Some people say that you have to suspend a lot of disbelief with horror movies, and I always tell them that you have to do that with bad horror movies.  Some filmmakers care about placing the audience in the protagonists’ shoes—if you can relate to any of the characters in Laid to Rest, please make sure that helmet’s secure before pouring your Cheerios.

I can’t decide which the film’s bigger laugh is: The acting or the climax.  Bobbi Sue Luther looks and performs like a porn star trying to go legit.  And Kevin Gage—previously awesome in Strangeland—is saddled with having to work through a terrible southern accent and a look that suggests the love-child of Stephen Baldwin and the wrestler Goldberg.  Not the normally solid Lena Headey gets off the hook; the British actress conjures a American drawl that sounds like a left-wing pundit making fun of Tea Partiers; In fact, the only two people in the movie with Southern accents deliver them poorly, and the rest of the cast is a bland mélange of region-less voices that could hail from Athens or Poughkeepsie for all the good they do in creating a sense of time and place.

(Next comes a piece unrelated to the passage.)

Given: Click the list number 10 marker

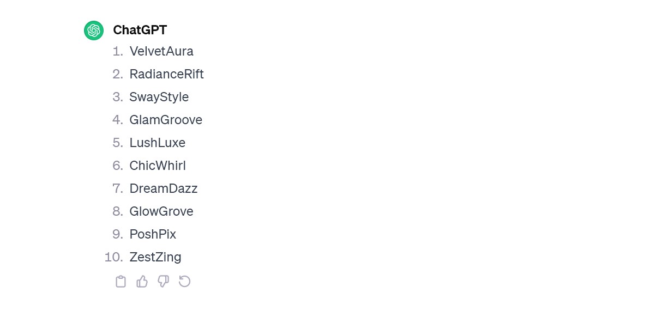Looking at the screenshot, I should click(113, 257).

(The most interesting part of Headey’s involvement with Laid to Rest is the fact that she stars in it with Thomas Dekker—who played her son in the short-lived TV series The Terminator: The Sarah Connor Chronicles.)

And that climax!  Look, I fully expected that when Steven managed to switch bottles of the adhesive that Chrome Skull uses to keep his mask in place with some nasty acid-looking crap that it would play into the plot later on.  I didn’t expect it to be the thing that brought down the killer in the most straightforward way possible:  Killer puts on the mask; face melts; killer dies.  There’s not even a good jump-scare or back-from-the-dead stinger; Chrome Skull just melts and lays there like Jason at the end of Friday the 13th Part VIII.

Despite all this, I have to admit that Robert Hall did his job; not in terms of scaring me or providing something interesting to do for ninety minutes.  I just learned that he’s directed a sequel called ChromeSkull: Laid to Rest 2, and I’m dying to know how he’ll pull it off.  Slasher movies have a proud tradition of resurrecting their killers, but there’s typically a supernatural element established at the outset that lets the audience know that real-world rules don’t apply.  Laid to Rest offers no such explanation as to Chrome Skull’s ability to transcend death, so his coming back from the dead will make zero sense; which is to say it will make perfect sense in Hall’s sloppy, jacked-up universe.

Note: I’d be remiss if I didn’t call out a perfect example of Robert Hall’s ineptitude as a filmmaker.  If the utterly generic death-metal-and-mask-making-montage of an opener didn’t clue you in, pay attention to the establishing shot of the police station.  We watch our heroes run up the steps of the building as the camera pulls back revealing the parking lot.  Instead of continuing the gradual backtracking that will eventually show blood smeared all over the front of one of the patrol cars, he stops about five seconds before he should, and whips the camera to the left to show the car.  Instead of, “Oh, God, they’re walking into a trap!” we get, “Hey, what’s that over there.  Is that blood?  Oh, I guess the killer’s inside.”